Set the data down again, word for word, as it appears below.

Dataset items:

______

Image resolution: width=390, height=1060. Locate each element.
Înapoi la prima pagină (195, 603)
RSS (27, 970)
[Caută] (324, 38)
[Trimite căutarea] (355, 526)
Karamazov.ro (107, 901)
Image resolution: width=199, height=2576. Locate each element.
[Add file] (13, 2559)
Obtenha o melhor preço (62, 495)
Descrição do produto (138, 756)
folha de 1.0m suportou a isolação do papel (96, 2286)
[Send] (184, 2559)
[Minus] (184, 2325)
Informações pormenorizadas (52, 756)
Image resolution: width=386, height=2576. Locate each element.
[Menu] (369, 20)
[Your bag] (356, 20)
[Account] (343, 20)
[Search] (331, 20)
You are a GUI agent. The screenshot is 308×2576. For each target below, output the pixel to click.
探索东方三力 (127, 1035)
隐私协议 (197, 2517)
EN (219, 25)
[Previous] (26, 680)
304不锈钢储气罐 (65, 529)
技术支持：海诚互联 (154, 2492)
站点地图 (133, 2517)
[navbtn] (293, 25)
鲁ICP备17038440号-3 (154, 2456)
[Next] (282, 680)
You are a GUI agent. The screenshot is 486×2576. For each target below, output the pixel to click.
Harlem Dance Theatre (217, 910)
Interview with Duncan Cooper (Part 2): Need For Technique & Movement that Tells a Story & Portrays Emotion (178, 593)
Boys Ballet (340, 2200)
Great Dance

______

**Answer to the problem**:
Image resolution: width=390, height=1060. Locate each element.
Înapoi la prima pagină (195, 603)
RSS (27, 970)
[Caută] (324, 38)
[Trimite căutarea] (355, 526)
Karamazov.ro (107, 901)
Image resolution: width=199, height=2576. Locate each element.
[Add file] (13, 2559)
Obtenha o melhor preço (62, 495)
Descrição do produto (138, 756)
folha de 1.0m suportou a isolação do papel (96, 2286)
[Send] (184, 2559)
[Minus] (184, 2325)
Informações pormenorizadas (52, 756)
Image resolution: width=386, height=2576. Locate each element.
[Menu] (369, 20)
[Your bag] (356, 20)
[Account] (343, 20)
[Search] (331, 20)
You are a GUI agent. The screenshot is 308×2576. For each target below, output the pixel to click.
探索东方三力 (127, 1035)
隐私协议 (197, 2517)
EN (219, 25)
[Previous] (26, 680)
304不锈钢储气罐 (65, 529)
技术支持：海诚互联 (154, 2492)
站点地图 (133, 2517)
[navbtn] (293, 25)
鲁ICP备17038440号-3 (154, 2456)
[Next] (282, 680)
You are a GUI agent. The screenshot is 486×2576. For each target below, output the pixel to click.
Harlem Dance Theatre (217, 910)
Interview with Duncan Cooper (Part 2): Need For Technique & Movement that Tells a Story & Portrays Emotion (178, 593)
Boys Ballet (340, 2200)
Great Dance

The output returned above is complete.